MicroRNAs such as miR-15, miR-16 and miR-128 are involved in downregulation of Smurf2 protein in triple-negative breast cancer. Human triple-negative breast cancer cell lines, BT549, MDA-MB-436 and DU4475 cells, were transfected with microRNA inhibitors against miR-15a, miR-15b, miR-16 and miR-128, or nonspecific ssRNA as negative control (NC), and cellular levels of Smurf2 protein were determined at 24 h (A, B) or 48 h (C) post-transfection by immunoblotting. The density of each Smurf2 signal on immunoblots was normalized by that of α-tubulin, and presented as relative expression levels to that in negative control (NC) as 1.0. Quantified data on bar graphs show means + SEM from three experiments, and the asterisks indicate statistically significant (p < 0.05) differences from negative control (NC).

Figure 5

The loss of the retinoblastoma tumor suppressor (RB) expression plays a role in Smurf2 downregulation in triple-negative breast cancer (TNBC) cells, via upregulation of miR-15, miR-16 and miR-128. (A) Immunoblotting for RB protein in the indicated TNBC cell lines. (B) Increased expression of Smurf2 by forced expression of RB in RB-null BT549 cells. Cells were transfected with an expression vector for a green fluorescence protein (GFP)-RB fusion protein, a vector for GFP, or an empty vector (pcDNA3.1).
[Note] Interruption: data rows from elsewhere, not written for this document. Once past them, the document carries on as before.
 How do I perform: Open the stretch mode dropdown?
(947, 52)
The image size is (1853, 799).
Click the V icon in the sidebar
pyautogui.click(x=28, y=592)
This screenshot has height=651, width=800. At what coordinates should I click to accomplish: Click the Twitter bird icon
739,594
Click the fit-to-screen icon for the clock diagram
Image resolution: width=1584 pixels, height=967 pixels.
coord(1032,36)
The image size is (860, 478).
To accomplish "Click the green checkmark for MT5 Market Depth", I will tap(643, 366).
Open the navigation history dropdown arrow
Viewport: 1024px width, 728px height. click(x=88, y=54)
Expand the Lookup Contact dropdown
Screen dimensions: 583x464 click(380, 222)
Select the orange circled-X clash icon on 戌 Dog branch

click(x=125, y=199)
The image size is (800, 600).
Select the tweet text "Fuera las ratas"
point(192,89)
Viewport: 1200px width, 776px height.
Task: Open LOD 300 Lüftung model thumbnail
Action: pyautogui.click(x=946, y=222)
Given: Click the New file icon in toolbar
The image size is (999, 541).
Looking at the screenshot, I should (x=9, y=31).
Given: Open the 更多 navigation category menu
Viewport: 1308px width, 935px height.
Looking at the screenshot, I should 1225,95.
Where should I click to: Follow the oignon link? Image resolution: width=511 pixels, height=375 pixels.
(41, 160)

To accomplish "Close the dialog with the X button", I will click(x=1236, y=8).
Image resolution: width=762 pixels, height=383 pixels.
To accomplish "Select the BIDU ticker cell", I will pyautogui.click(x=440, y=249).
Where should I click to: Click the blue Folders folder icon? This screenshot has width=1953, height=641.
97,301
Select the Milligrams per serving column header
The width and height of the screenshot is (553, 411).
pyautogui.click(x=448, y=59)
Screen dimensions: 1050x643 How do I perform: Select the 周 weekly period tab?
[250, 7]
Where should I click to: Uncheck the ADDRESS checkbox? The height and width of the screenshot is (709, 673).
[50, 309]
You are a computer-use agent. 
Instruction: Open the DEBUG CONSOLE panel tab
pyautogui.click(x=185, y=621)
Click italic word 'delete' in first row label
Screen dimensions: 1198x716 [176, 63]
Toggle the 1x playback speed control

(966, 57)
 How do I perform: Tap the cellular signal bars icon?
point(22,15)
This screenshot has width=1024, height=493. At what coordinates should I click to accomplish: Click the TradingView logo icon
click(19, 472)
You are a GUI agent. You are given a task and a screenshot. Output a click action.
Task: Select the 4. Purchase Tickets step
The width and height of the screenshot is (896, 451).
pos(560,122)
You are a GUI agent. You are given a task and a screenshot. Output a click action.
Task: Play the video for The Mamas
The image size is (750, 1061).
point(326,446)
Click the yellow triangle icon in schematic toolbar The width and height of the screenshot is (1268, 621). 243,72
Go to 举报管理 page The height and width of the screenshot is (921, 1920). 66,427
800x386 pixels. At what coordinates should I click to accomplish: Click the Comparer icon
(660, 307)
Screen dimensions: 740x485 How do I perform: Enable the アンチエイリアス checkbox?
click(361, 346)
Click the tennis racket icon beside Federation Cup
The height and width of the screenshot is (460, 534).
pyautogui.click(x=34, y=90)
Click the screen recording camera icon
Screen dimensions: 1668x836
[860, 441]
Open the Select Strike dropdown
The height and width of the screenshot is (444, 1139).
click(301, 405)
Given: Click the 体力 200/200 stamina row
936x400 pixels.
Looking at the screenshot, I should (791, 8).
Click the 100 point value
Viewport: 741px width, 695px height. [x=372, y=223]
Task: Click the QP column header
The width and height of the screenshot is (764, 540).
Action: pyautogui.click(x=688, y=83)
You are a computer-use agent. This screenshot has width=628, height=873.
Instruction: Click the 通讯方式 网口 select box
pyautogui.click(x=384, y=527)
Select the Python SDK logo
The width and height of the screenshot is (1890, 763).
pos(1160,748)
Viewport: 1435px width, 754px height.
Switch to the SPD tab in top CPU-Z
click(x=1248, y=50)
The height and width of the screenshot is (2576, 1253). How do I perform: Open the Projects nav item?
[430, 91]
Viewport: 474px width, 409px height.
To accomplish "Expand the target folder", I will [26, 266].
Levels of Smurf2 and RB were determined at 42 h post-transfection by immunoblotting. The bar graph indicates relative levels for Smurf2 protein normalized by those for α-tubulin, shown as means + SEM from three experiments. The asterisk indicates statistical significance (p < 0.05). (C) Decreased expression of miR-15a, miR-15b, miR-16 and miR-128 in BT549 cells transfected with the GFP-RB vector. Levels of the indicated microRNAs were determined by real time PCR. Data are normalized by signals for RNU6-2 as controls, and presented as relative expression levels to that in cells transfected with an empty vector as 1.0. The bars indicate S.E.M. from three experiments, and the asterisk indicates statistical significance (p < 0.05).